I am trying to find the number of zero of the polynomial $f(z)=z^{10}+10z+9$ in the disc $D(0,1)$.
So far I used Rouché's theorem with $g(z)=z^{10}$ to find that there are 10 zeroes in $D(0,2)$. However, as $-1$ is a zero of $f$ and is in $D(0,1)$, I think Rouché cannot be used directly.

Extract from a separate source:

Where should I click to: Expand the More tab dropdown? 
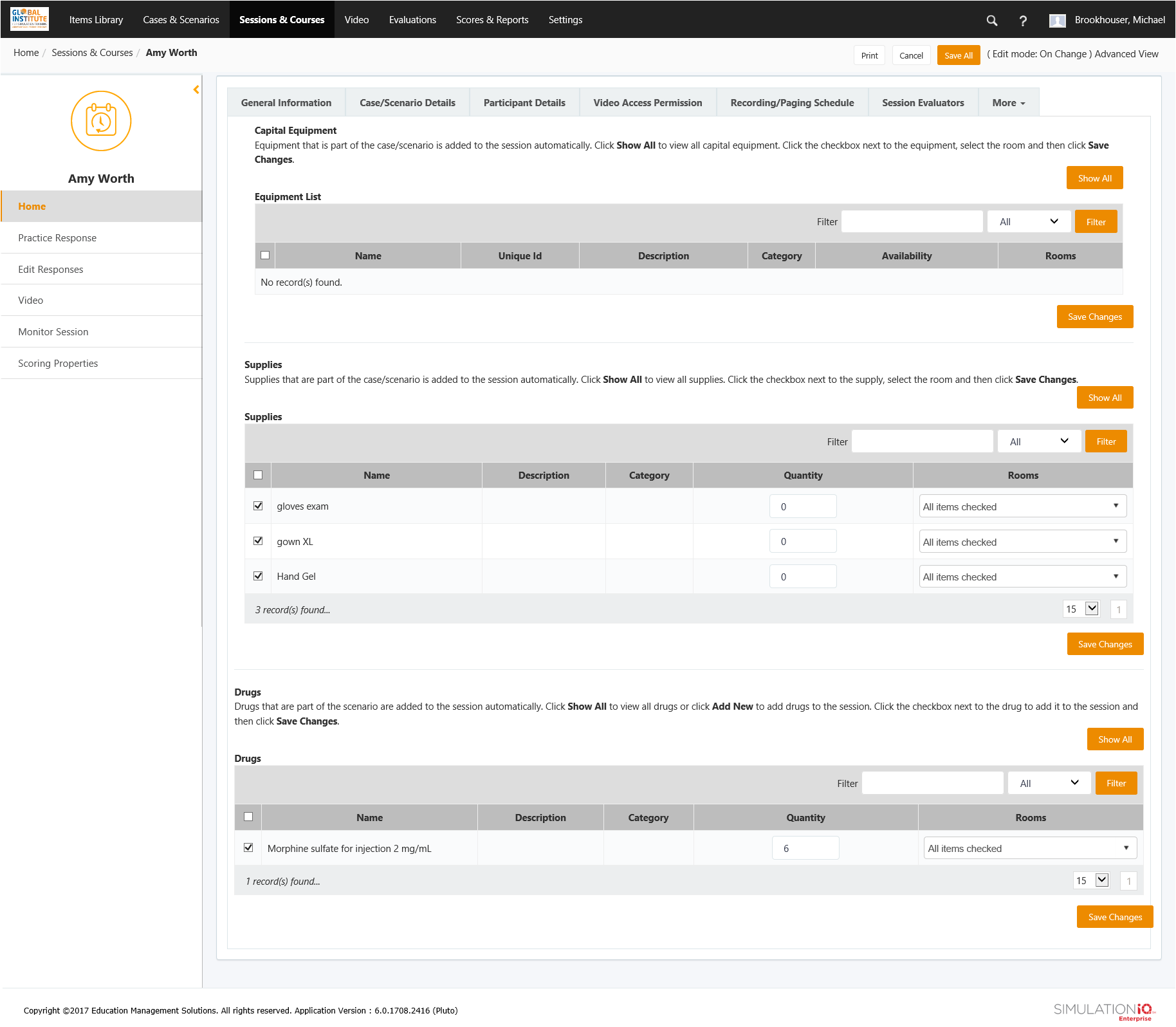[x=1008, y=103]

Could anyone give me a advice on how to proceed ? Thanks.
Best Answer
Notice
$$f(z) = z^{10} + 10z + 9 = (z+1)(z^9-z^8+z^7-z^6+z^5-z^4+z^3-z^2+z+9)$$
and for $|z| < 1$, the non-constant part of the $2^{nd}$ factor is bounded above by:
$$\begin{align} & |z^9-z^8+z^7-z^6+z^5-z^4+z^3-z^2+z|\\ \le & |z^9|+|z^8|+|z^7|+|z^6|+|z^5|+|z^4|+|z^3|+|z^2|+|z|\\ < & 9|z| < 9 \end{align} $$ This means the $2^{nd}$ factor cannot vanish. As a result, $f(z)$ doesn't have any root "inside" $D(0,1)$.